What follows is a listing. Write it all out exactly.

=== Supplied records ===

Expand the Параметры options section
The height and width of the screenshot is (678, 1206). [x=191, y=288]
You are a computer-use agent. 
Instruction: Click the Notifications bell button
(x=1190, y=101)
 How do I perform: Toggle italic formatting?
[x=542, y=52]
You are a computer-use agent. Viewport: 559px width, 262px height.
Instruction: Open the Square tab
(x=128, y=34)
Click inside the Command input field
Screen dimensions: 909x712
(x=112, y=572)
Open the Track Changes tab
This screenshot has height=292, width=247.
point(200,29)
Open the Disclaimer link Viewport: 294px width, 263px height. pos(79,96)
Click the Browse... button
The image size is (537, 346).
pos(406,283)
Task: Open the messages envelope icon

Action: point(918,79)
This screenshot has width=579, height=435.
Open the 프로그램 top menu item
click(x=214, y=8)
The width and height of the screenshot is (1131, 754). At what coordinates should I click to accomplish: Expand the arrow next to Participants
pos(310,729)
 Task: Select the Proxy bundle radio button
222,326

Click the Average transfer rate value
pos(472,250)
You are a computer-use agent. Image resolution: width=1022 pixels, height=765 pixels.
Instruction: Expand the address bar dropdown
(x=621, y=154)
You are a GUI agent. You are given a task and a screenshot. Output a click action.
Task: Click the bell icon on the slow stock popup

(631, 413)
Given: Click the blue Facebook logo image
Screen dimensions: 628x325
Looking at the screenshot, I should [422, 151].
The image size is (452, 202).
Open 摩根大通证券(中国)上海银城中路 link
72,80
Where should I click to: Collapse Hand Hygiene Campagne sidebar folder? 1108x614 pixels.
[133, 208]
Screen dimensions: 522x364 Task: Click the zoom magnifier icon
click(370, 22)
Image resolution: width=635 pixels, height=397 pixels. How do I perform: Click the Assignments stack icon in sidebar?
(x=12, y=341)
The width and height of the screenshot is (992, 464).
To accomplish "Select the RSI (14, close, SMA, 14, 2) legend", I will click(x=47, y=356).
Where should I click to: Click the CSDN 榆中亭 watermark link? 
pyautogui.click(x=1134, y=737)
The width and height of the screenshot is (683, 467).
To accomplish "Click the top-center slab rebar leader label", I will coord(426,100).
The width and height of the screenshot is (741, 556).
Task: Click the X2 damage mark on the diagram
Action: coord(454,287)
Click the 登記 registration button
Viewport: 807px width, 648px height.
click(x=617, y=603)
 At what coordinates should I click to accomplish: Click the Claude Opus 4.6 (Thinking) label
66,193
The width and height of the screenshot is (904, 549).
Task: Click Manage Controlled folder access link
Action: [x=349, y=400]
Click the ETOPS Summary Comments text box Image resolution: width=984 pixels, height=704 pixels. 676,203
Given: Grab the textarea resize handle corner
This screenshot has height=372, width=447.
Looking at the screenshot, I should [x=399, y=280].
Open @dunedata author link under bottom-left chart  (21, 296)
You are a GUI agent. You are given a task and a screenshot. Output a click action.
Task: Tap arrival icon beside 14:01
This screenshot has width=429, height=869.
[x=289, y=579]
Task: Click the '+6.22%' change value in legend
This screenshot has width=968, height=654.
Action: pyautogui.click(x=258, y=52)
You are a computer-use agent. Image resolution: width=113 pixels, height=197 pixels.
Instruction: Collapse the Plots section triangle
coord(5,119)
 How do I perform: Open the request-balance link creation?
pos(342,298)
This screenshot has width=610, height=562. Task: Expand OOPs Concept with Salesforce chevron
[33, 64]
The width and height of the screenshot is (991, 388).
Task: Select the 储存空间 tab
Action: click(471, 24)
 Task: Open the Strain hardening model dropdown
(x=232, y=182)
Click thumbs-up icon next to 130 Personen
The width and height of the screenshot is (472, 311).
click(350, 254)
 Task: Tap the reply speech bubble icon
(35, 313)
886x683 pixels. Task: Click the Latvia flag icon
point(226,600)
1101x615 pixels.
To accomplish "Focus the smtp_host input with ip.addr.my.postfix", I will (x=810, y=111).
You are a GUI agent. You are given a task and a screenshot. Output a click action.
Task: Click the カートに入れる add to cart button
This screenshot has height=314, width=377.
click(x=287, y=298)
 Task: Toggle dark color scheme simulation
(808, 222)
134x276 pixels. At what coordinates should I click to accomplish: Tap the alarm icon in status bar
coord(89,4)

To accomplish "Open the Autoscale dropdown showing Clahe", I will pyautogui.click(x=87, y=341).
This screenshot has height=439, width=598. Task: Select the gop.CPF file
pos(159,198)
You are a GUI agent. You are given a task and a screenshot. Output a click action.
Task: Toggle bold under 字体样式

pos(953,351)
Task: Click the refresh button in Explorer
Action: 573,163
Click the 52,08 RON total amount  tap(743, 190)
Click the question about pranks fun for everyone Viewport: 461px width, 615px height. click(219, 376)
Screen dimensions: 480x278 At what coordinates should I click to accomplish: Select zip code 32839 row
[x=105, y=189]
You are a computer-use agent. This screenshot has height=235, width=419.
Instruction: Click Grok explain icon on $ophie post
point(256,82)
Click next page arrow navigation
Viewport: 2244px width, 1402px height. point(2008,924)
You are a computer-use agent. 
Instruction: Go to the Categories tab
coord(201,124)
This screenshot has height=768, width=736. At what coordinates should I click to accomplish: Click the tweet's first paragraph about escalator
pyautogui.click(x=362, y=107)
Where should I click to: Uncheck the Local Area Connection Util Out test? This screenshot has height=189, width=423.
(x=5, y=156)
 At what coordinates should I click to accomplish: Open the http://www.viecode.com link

===

■ Written response ■
Expand the Параметры options section
The height and width of the screenshot is (678, 1206). [x=191, y=288]
You are a computer-use agent. 
Instruction: Click the Notifications bell button
(x=1190, y=101)
 How do I perform: Toggle italic formatting?
[x=542, y=52]
You are a computer-use agent. Viewport: 559px width, 262px height.
Instruction: Open the Square tab
(x=128, y=34)
Click inside the Command input field
Screen dimensions: 909x712
(x=112, y=572)
Open the Track Changes tab
This screenshot has height=292, width=247.
point(200,29)
Open the Disclaimer link Viewport: 294px width, 263px height. pos(79,96)
Click the Browse... button
The image size is (537, 346).
pos(406,283)
Task: Open the messages envelope icon

Action: point(918,79)
This screenshot has width=579, height=435.
Open the 프로그램 top menu item
click(x=214, y=8)
The width and height of the screenshot is (1131, 754). At what coordinates should I click to accomplish: Expand the arrow next to Participants
pos(310,729)
 Task: Select the Proxy bundle radio button
222,326

Click the Average transfer rate value
pos(472,250)
You are a computer-use agent. Image resolution: width=1022 pixels, height=765 pixels.
Instruction: Expand the address bar dropdown
(x=621, y=154)
You are a GUI agent. You are given a task and a screenshot. Output a click action.
Task: Click the bell icon on the slow stock popup

(631, 413)
Given: Click the blue Facebook logo image
Screen dimensions: 628x325
Looking at the screenshot, I should [422, 151].
The image size is (452, 202).
Open 摩根大通证券(中国)上海银城中路 link
72,80
Where should I click to: Collapse Hand Hygiene Campagne sidebar folder? 1108x614 pixels.
[133, 208]
Screen dimensions: 522x364 Task: Click the zoom magnifier icon
click(370, 22)
Image resolution: width=635 pixels, height=397 pixels. How do I perform: Click the Assignments stack icon in sidebar?
(x=12, y=341)
The width and height of the screenshot is (992, 464).
To accomplish "Select the RSI (14, close, SMA, 14, 2) legend", I will click(x=47, y=356).
Where should I click to: Click the CSDN 榆中亭 watermark link? 
pyautogui.click(x=1134, y=737)
The width and height of the screenshot is (683, 467).
To accomplish "Click the top-center slab rebar leader label", I will coord(426,100).
The width and height of the screenshot is (741, 556).
Task: Click the X2 damage mark on the diagram
Action: coord(454,287)
Click the 登記 registration button
Viewport: 807px width, 648px height.
click(x=617, y=603)
 At what coordinates should I click to accomplish: Click the Claude Opus 4.6 (Thinking) label
66,193
The width and height of the screenshot is (904, 549).
Task: Click Manage Controlled folder access link
Action: [x=349, y=400]
Click the ETOPS Summary Comments text box Image resolution: width=984 pixels, height=704 pixels. 676,203
Given: Grab the textarea resize handle corner
This screenshot has height=372, width=447.
Looking at the screenshot, I should [x=399, y=280].
Open @dunedata author link under bottom-left chart  (21, 296)
You are a GUI agent. You are given a task and a screenshot. Output a click action.
Task: Tap arrival icon beside 14:01
This screenshot has width=429, height=869.
[x=289, y=579]
Task: Click the '+6.22%' change value in legend
This screenshot has width=968, height=654.
Action: pyautogui.click(x=258, y=52)
You are a computer-use agent. Image resolution: width=113 pixels, height=197 pixels.
Instruction: Collapse the Plots section triangle
coord(5,119)
 How do I perform: Open the request-balance link creation?
pos(342,298)
This screenshot has width=610, height=562. Task: Expand OOPs Concept with Salesforce chevron
[33, 64]
The width and height of the screenshot is (991, 388).
Task: Select the 储存空间 tab
Action: click(471, 24)
 Task: Open the Strain hardening model dropdown
(x=232, y=182)
Click thumbs-up icon next to 130 Personen
The width and height of the screenshot is (472, 311).
click(350, 254)
 Task: Tap the reply speech bubble icon
(35, 313)
886x683 pixels. Task: Click the Latvia flag icon
point(226,600)
1101x615 pixels.
To accomplish "Focus the smtp_host input with ip.addr.my.postfix", I will (x=810, y=111).
You are a GUI agent. You are given a task and a screenshot. Output a click action.
Task: Click the カートに入れる add to cart button
This screenshot has height=314, width=377.
click(x=287, y=298)
 Task: Toggle dark color scheme simulation
(808, 222)
134x276 pixels. At what coordinates should I click to accomplish: Tap the alarm icon in status bar
coord(89,4)

To accomplish "Open the Autoscale dropdown showing Clahe", I will pyautogui.click(x=87, y=341).
This screenshot has height=439, width=598. Task: Select the gop.CPF file
pos(159,198)
You are a GUI agent. You are given a task and a screenshot. Output a click action.
Task: Toggle bold under 字体样式

pos(953,351)
Task: Click the refresh button in Explorer
Action: 573,163
Click the 52,08 RON total amount  tap(743, 190)
Click the question about pranks fun for everyone Viewport: 461px width, 615px height. click(219, 376)
Screen dimensions: 480x278 At what coordinates should I click to accomplish: Select zip code 32839 row
[x=105, y=189]
You are a computer-use agent. This screenshot has height=235, width=419.
Instruction: Click Grok explain icon on $ophie post
point(256,82)
Click next page arrow navigation
Viewport: 2244px width, 1402px height. point(2008,924)
You are a computer-use agent. 
Instruction: Go to the Categories tab
coord(201,124)
This screenshot has height=768, width=736. At what coordinates should I click to accomplish: Click the tweet's first paragraph about escalator
pyautogui.click(x=362, y=107)
Where should I click to: Uncheck the Local Area Connection Util Out test? This screenshot has height=189, width=423.
(x=5, y=156)
 At what coordinates should I click to accomplish: Open the http://www.viecode.com link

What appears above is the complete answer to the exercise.